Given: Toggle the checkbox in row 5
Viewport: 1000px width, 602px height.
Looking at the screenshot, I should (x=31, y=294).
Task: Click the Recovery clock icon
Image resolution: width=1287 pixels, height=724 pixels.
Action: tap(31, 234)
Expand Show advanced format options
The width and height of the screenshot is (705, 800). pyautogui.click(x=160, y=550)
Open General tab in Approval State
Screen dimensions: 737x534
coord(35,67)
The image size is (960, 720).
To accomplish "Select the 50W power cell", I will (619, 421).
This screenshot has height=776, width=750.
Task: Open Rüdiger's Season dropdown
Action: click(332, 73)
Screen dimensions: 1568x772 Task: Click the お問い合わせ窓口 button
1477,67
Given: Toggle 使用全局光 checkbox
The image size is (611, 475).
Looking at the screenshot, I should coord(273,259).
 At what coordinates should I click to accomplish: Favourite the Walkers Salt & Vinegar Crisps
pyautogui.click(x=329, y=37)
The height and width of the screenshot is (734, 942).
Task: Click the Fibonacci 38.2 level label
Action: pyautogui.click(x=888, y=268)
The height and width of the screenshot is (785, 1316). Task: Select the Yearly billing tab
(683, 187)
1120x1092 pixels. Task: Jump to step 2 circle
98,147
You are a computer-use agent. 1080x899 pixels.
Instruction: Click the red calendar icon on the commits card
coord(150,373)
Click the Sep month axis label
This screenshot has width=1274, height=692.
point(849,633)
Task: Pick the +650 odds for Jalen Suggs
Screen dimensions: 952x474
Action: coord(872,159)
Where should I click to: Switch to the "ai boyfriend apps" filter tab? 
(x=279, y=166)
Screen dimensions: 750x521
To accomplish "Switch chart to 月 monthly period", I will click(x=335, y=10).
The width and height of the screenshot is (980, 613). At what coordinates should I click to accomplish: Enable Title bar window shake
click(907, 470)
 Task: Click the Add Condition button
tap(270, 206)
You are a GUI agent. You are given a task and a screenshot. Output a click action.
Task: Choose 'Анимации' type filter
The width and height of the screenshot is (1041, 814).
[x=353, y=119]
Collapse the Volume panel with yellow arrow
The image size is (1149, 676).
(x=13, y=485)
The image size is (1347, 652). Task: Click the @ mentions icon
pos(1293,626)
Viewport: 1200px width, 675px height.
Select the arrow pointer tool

^^^^^^^^^^^^^^^^

▶ [YOUR OBJECTIVE] Find the line with "Instruction: Click the" in the entries above. Retype it and each line after it, exactly, through the line with "Task: Choose 'Анимации' type filter", and stop there.

▶ [WRITTEN RESPONSE]
Instruction: Click the red calendar icon on the commits card
coord(150,373)
Click the Sep month axis label
This screenshot has width=1274, height=692.
point(849,633)
Task: Pick the +650 odds for Jalen Suggs
Screen dimensions: 952x474
Action: coord(872,159)
Where should I click to: Switch to the "ai boyfriend apps" filter tab? 
(x=279, y=166)
Screen dimensions: 750x521
To accomplish "Switch chart to 月 monthly period", I will click(x=335, y=10).
The width and height of the screenshot is (980, 613). At what coordinates should I click to accomplish: Enable Title bar window shake
click(907, 470)
 Task: Click the Add Condition button
tap(270, 206)
You are a GUI agent. You are given a task and a screenshot. Output a click action.
Task: Choose 'Анимации' type filter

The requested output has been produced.